= Rock music in Bosnia and Herzegovina =

Rock music in Bosnia and Herzegovina mostly developed during the time when the country was part of socialist Yugoslavia.

The city of Sarajevo was, prior to the war, a center for Yugoslav rock music. Bands from this period included Plavi Orkestar, Bijelo Dugme, Indexi, Zabranjeno Pušenje, and Crvena Jabuka. Most of the bands in Sarajevo at the time were influenced by heavy metal pioneers such as Led Zeppelin, Queen, and Deep Purple. Punk music in Sarajevo was also influenced by major punk bands of the time, such as the Sex Pistols. Influenced by Bob Dylan, Kemal Monteno helped popularize folk rock. Goran Bregović was a renowned songwriter and brought his band, Bijelo Dugme, to popular acclaim across Central Europe. Psychedelic rock was taken control of by the pioneers of Bosnian rock Indexi.

Punk rock entered Bosnia from Slovenia, and it set roots in Sarajevo, Tuzla, and Mostar. Rock music was most dominant in Bosnia and Herzegovina out of all the states in Yugoslavia. Bijelo Dugme was probably the most legendary and influential band of the Balkans.

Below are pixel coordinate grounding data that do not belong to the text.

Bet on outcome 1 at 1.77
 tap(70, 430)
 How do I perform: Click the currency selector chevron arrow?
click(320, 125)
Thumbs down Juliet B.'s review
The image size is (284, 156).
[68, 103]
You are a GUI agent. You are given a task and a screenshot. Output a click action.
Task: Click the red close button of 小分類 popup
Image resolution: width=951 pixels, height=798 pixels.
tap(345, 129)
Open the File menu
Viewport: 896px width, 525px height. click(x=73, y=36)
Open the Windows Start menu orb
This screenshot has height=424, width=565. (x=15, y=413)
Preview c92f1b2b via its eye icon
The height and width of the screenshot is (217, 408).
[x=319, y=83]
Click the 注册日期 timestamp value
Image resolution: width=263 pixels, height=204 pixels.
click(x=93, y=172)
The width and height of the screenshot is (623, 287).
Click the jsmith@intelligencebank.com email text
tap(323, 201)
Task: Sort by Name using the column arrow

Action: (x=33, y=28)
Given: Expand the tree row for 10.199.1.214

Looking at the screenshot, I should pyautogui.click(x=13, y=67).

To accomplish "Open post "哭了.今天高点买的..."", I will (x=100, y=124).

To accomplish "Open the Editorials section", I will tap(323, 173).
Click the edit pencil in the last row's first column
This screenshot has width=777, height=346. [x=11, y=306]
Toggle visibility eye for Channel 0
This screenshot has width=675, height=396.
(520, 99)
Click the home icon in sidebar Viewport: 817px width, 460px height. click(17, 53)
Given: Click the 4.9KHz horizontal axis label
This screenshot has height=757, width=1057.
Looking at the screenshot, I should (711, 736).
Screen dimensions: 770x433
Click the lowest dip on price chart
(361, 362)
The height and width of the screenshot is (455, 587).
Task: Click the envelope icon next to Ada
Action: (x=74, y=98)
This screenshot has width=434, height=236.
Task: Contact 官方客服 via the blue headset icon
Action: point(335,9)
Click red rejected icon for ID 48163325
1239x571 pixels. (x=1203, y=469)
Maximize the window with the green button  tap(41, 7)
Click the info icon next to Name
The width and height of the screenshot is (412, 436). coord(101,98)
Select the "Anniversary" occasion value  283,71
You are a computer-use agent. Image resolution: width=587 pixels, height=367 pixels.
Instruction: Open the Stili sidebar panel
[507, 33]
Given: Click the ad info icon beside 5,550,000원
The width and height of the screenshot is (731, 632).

During the late 1990s and the early 2000s many new bands have formed. Mainly heavy metal and alternative bands like Sikter, Letu Štuke, Skroz, Zoster, Dubioza kolektiv, and famous alternative singer Elvir Laković Laka who represented Bosnia and Herzegovina at Eurovision.

== Present day ==
A prevailing theme in 21st century rock music culture of Bosnia and Herzegovina is that the rural-oriented, nationalistic elites have conquered and colonists the urban cultural space. Rock bands, by and large, have positioned themselves against the nationalists.